Aanjjan Srivastav (born 2 June 1948) is an Indian film, television and stage actor, associated with Indian People's Theatre Association (IPTA) in Mumbai of which he remained Vice-President for several years. Outside theatre, he is best known as a character actor in Marathi and Hindi films, most notably, Mira Nair's Salaam Bombay!,  Mississippi Masala and Anupam Mittal's Flavors and Bollywood films like Gol Maal, Bemisal, Khuda Gawah, Kabhi Haan Kabhi Naa and Pukar. He has also acted in the TV shows Wagle Ki Duniya (1988) and Wagle Ki Duniya – Nayi Peedhi Naye Kissey (2021).

On television, Srivastav made his mark as the quintessential "common man" in the TV series Wagle Ki Duniya (Wagle's World) (1988–90) and Wagle Ki Nayi Duniya, where he played the lead role, apart from Yeh Jo Hai Zindagi (1984) and Nukkad. He has also acted for more than 40 years in over 30 plays, many of them jubilee hits, including Bakri, Moteram Ka Satyagrah, Shatranj Ke Mohre, Ek Aur Dronacharya and Chakkar Pe Chakkar. One of his serials is Bharat Ek Khoj, based upon Pt. Nehru's Discovery of India, wherein he played various roles.

### Required task
Resume the passage on the actor Aanjjan Srivastav, picking up after its final sentence about Bharat Ek Khoj.

### Dataset extract
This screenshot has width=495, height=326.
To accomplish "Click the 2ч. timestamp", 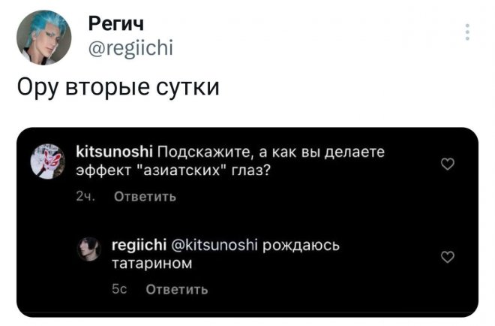I will pos(86,197).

### Solved problem
Early life and education
He was born and brought up in Calcutta (now Kolkata), into a family from Uttar Pradesh and his father was a banker with Allahabad Bank. Anjan did his B.Com. and LLB from Calcutta University, it was here that he started taking part in local Hindi and Bengali theatre groups in 1968, and did plays for All India Radio. Meanwhile, he also did a small role in the film Chameli Mem Shaeb. Soon he acted with noted groups in the city like Kala Bhavan, Sangeet Kala Mandir and Adakar and acted in a few Bengali films.

Career
As per his fathers wishes, he joined the Allahabad Bank, and continued acting in plays on the side. It was only after the death of his sister in 1976 that his father relented and allowed him get transferred to Bombay (now Mumbai) to pursue his acting career further.

Upon arrival, he immediately joined Indian People's Theatre Association (IPTA) and worked in its several productions, and remained with it ever since, after staying its General Secretary of IPTA for a while, he went on to become the Vice-President. He also worked with Prithvi Theatre in the city.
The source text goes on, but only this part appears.